» **REQUIRED TASK**: Update the data from the line containing "Where should I" down to the line containing "Looking at the", changing "directory" to "folder" and leaving everything else as it is. Don't include the pictures in your answer.

┌──

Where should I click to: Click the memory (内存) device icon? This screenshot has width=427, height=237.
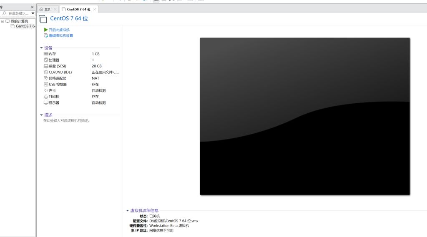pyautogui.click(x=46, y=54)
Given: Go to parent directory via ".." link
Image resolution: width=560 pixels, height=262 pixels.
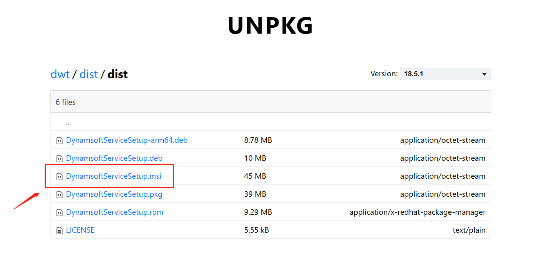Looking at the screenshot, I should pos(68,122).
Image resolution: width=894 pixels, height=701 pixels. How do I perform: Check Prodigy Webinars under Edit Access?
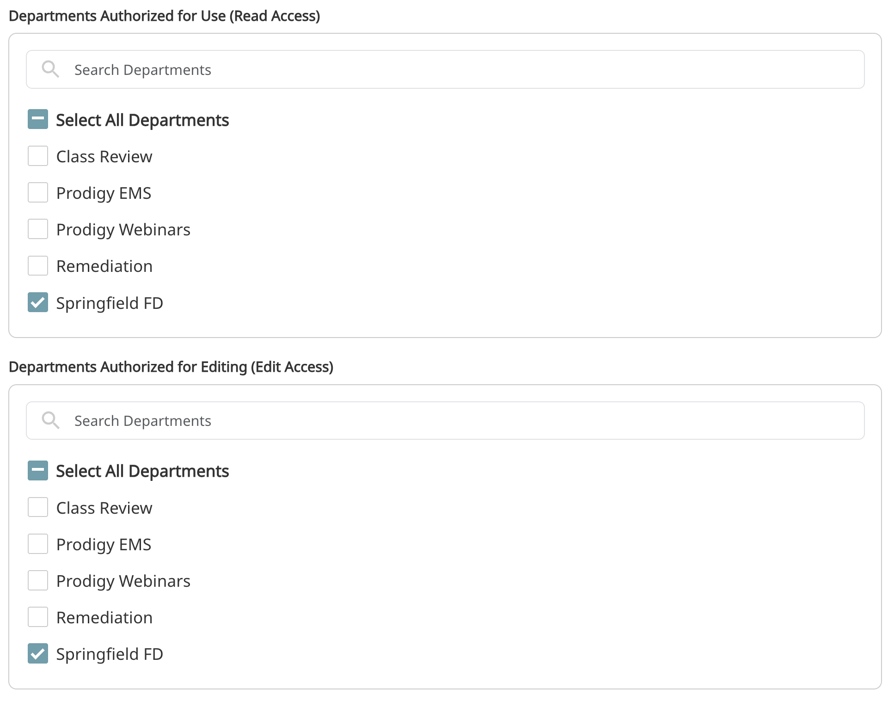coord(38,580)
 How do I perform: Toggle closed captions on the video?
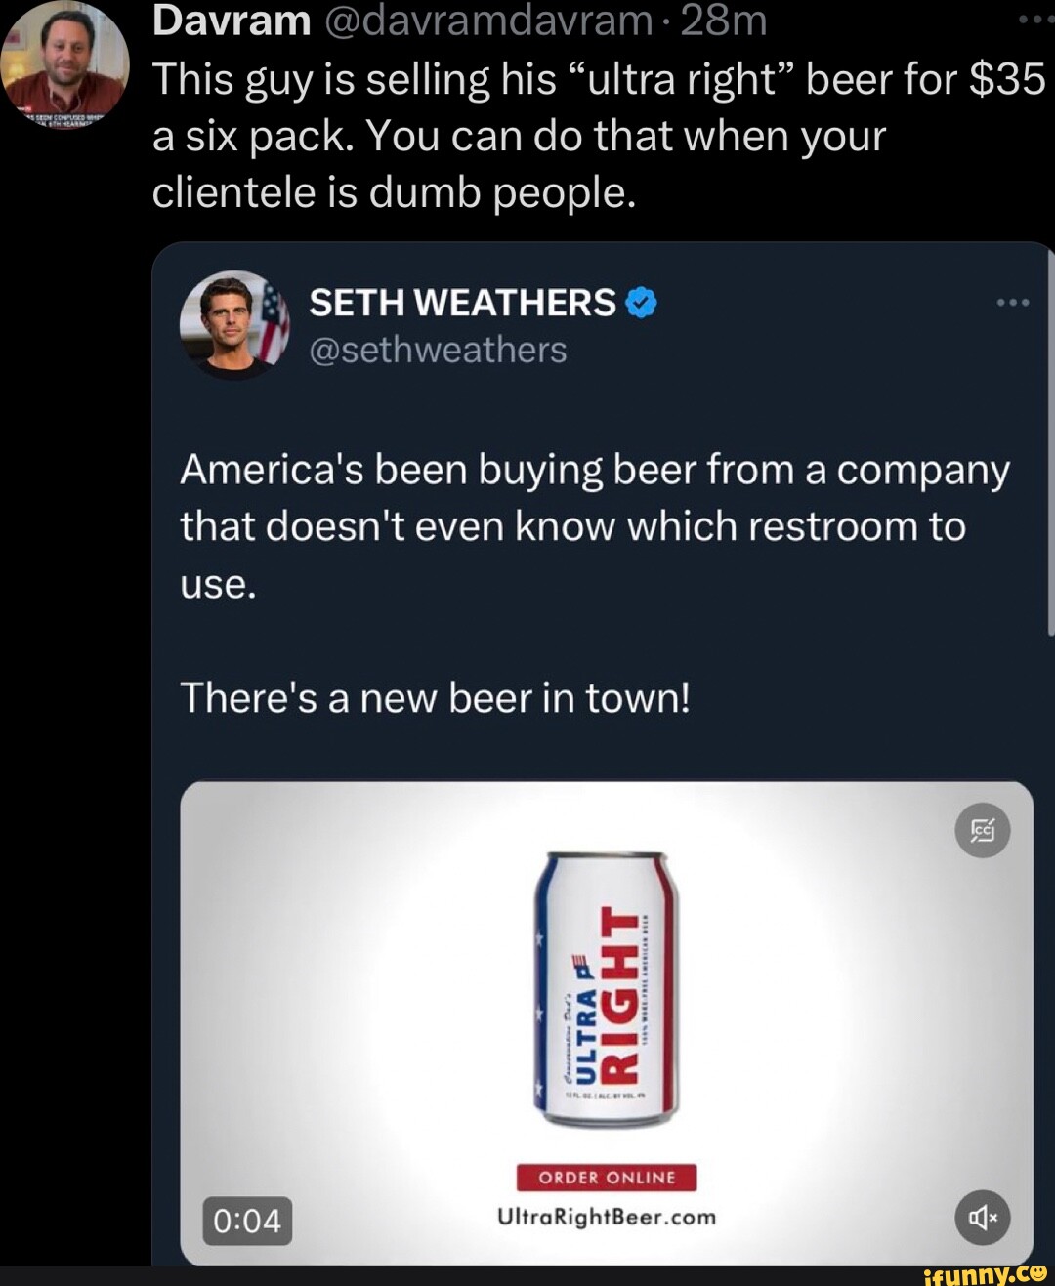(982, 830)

└──
┌──

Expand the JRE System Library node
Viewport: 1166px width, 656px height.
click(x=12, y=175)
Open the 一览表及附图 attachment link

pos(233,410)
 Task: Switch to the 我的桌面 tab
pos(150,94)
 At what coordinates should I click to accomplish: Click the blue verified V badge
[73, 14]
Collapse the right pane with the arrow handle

└──

» **RESPONSE TO THIS EXERCISE**:
Where should I click to: Click the memory (内存) device icon? This screenshot has width=427, height=237.
pyautogui.click(x=46, y=54)
Given: Go to parent folder via ".." link
Image resolution: width=560 pixels, height=262 pixels.
Looking at the screenshot, I should pos(68,122).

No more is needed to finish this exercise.